Gardner Stow (August 1789 – June 25, 1866) was an American lawyer and politician who served as New York State Attorney General.

==Early life==
He was born in Orange, Franklin County, Massachusetts, the son of Timothy Stow and Mary (Kendall) Stow. The family moved first to Warrensburg, and in 1802 to Bolton. In 1806, he moved to Sandy Hill, New York to study law with Roswell Weston. There, he met fellow students Silas Wright, Zebulon R. Shipherd, and Esek Cowen, who were studying with Roger Skinner. When Cowen was admitted to the bar and began practice, Stow continued his studies at the office of Gansevoort and Cowen in Gansevoort's Mills, Saratoga County, New York. He was admitted to the bar in 1811 and practiced with Cowen in Northumberland before later relocating to Elizabethtown.

==Military service==
Stow served in the War of 1812 as a member of two different units of the New York Militia: a company commanded by John Calkins of Elizabethtown and a regiment commanded by Ransom Noble of Essex. He held the ranks of corporal in the company and sergeant major in the regiment.

Stow remained in the militia after the war. In 1819, he was appointed Judge Advocate of the 40th Brigade; later that year, he was appointed adjutant of the 37th Regiment.

==Early career==
Stow was active in politics and government throughout his career.
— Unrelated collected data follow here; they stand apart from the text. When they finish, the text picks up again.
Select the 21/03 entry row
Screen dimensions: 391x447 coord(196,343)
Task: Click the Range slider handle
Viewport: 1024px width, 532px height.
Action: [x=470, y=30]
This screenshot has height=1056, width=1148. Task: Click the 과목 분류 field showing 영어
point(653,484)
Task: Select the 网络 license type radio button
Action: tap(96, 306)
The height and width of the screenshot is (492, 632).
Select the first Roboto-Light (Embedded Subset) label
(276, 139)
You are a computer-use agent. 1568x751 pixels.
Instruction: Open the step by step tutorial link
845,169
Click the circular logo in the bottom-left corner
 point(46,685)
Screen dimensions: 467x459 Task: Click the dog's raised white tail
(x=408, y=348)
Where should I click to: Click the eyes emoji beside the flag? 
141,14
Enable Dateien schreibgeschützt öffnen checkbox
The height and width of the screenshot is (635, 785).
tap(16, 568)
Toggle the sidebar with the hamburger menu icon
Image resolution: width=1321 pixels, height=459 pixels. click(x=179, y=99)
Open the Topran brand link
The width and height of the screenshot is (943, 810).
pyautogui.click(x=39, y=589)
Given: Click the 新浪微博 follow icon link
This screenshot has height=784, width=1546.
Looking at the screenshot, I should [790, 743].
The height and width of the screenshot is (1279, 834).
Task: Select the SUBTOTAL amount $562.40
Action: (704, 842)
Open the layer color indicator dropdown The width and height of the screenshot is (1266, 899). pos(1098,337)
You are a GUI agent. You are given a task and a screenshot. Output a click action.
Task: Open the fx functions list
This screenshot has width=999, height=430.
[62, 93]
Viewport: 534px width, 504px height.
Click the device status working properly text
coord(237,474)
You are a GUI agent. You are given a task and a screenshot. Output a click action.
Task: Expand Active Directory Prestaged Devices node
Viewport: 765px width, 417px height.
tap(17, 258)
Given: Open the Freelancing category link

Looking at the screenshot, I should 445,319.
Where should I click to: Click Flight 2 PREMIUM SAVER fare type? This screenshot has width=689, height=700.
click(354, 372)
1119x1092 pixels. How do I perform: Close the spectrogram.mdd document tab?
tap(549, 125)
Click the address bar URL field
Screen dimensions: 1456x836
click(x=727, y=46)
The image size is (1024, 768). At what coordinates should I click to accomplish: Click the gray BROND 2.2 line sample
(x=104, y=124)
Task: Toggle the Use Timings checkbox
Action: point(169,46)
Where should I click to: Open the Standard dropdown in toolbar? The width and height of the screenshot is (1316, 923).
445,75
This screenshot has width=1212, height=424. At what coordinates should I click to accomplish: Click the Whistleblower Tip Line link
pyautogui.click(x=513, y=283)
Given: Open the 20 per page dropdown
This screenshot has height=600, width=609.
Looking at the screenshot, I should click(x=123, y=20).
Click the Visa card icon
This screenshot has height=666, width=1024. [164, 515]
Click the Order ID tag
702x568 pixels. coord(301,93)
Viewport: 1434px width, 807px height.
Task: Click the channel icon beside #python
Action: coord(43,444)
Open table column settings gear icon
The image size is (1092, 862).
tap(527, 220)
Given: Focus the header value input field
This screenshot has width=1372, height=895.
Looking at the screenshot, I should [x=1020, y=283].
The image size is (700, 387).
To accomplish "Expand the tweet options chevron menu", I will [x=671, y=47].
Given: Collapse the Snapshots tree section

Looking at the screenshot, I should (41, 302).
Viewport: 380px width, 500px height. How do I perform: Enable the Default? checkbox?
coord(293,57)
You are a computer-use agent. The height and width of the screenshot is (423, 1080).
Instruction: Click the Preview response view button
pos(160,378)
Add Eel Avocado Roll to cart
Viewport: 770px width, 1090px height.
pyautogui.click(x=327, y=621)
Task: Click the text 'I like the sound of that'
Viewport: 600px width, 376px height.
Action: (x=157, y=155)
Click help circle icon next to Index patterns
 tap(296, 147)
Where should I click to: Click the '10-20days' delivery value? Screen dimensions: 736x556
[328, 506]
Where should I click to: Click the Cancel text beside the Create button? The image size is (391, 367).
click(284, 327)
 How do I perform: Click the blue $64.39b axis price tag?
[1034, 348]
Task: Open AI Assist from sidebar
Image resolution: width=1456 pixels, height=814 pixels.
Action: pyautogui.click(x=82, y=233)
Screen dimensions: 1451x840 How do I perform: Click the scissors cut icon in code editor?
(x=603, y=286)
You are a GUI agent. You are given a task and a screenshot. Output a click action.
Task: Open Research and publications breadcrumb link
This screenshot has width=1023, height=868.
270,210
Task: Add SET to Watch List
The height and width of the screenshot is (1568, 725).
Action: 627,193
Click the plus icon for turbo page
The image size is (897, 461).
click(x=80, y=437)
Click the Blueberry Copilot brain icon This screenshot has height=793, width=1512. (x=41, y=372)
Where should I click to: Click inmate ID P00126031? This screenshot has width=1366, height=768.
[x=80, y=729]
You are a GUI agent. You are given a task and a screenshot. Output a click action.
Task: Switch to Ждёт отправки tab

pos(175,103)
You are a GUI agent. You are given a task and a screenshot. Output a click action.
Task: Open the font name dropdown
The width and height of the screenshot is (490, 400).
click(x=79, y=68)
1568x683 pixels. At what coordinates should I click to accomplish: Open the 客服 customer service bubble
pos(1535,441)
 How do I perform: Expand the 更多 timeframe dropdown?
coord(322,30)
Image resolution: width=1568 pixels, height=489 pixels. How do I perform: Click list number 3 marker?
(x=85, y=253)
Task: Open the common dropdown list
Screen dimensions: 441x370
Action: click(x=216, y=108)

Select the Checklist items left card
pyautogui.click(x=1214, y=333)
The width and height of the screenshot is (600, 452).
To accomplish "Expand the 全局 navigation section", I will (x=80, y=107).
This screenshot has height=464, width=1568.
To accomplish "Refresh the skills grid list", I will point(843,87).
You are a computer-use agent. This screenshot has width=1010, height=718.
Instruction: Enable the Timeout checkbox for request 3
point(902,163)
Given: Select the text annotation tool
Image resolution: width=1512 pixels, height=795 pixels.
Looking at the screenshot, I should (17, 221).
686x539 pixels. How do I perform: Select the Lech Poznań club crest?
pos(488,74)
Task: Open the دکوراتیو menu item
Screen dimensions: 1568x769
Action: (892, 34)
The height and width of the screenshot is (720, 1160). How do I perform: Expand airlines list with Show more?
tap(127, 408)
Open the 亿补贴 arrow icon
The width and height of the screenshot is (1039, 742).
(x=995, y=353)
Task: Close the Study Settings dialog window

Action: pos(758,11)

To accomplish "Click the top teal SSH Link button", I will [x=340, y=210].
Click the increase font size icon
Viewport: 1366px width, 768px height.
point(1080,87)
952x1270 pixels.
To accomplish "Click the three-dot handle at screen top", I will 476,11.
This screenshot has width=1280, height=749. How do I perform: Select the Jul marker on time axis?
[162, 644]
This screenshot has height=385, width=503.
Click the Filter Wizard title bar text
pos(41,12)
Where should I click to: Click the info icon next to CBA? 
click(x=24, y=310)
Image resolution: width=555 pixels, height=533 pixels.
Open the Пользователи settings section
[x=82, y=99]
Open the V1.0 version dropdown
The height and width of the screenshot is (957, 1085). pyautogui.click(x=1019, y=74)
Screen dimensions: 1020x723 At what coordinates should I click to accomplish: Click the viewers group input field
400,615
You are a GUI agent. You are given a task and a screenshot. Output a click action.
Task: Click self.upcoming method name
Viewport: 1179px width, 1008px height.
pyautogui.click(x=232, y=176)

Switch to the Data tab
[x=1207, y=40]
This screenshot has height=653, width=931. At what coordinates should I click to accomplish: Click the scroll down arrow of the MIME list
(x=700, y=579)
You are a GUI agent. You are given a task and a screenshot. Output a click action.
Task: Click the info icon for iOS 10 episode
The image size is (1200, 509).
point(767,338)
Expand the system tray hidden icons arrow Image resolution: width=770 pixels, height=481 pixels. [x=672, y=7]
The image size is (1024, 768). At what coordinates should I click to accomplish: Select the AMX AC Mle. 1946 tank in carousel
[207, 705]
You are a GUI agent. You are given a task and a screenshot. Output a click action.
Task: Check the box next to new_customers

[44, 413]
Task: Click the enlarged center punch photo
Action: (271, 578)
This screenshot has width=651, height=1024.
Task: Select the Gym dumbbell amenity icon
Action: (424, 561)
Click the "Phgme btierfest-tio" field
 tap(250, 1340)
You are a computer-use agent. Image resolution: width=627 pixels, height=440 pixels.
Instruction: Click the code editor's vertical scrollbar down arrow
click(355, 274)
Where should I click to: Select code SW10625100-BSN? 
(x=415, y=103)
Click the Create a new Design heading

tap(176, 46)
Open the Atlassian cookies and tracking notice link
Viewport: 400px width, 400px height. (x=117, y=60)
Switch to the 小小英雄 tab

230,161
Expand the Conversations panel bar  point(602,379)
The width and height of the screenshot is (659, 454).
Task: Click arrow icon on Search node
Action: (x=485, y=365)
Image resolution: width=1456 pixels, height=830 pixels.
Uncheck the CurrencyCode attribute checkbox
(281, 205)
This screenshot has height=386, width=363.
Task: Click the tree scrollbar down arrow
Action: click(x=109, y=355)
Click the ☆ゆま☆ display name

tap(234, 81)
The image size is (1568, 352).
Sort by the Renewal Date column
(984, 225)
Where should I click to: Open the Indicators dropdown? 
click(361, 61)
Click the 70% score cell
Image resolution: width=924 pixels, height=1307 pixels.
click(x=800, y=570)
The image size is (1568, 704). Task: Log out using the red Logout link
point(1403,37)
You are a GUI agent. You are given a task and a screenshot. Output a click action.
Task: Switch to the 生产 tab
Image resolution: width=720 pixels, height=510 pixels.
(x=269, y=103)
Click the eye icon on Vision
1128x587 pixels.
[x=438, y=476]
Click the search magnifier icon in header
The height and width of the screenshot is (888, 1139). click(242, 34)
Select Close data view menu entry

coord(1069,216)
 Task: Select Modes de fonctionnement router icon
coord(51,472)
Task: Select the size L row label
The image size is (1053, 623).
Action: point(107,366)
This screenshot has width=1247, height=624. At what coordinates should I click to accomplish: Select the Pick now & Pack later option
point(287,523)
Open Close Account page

He began as a Federalist member, then joined the Democratic-Republican, and later the Democrat. He served as a justice of the peace starting in 1813, was Elizabethtown's Postmaster, and also served terms as Essex County Treasurer.

==Temperance advocate==
In 1808, Stow was a co-founder of the Moreau and Northumberland Temperance Society, the first such society organized in New York State. In 1834, in an address delivered before a Temperance Society in Keeseville, he was described as "the first man to advocate legislation to prohibit all traffic in intoxicating liquor, as a beverage." Newspaper articles in 1858 noted that four members of the original Moreau and Northumberland temperance society were still living, including Stow, and that he had advocated for temperance throughout his career.

==Later career==
Stow later moved to Keeseville, New York, and served as District Attorney of Essex County from 1838 to 1844. During the session of the In 1840, he was an unsuccessful Democratic candidate for the New York State Senate. In the 1840s, he also performed court-related duties as commissioner in bankruptcy, master in chancery, and examiner in chancery.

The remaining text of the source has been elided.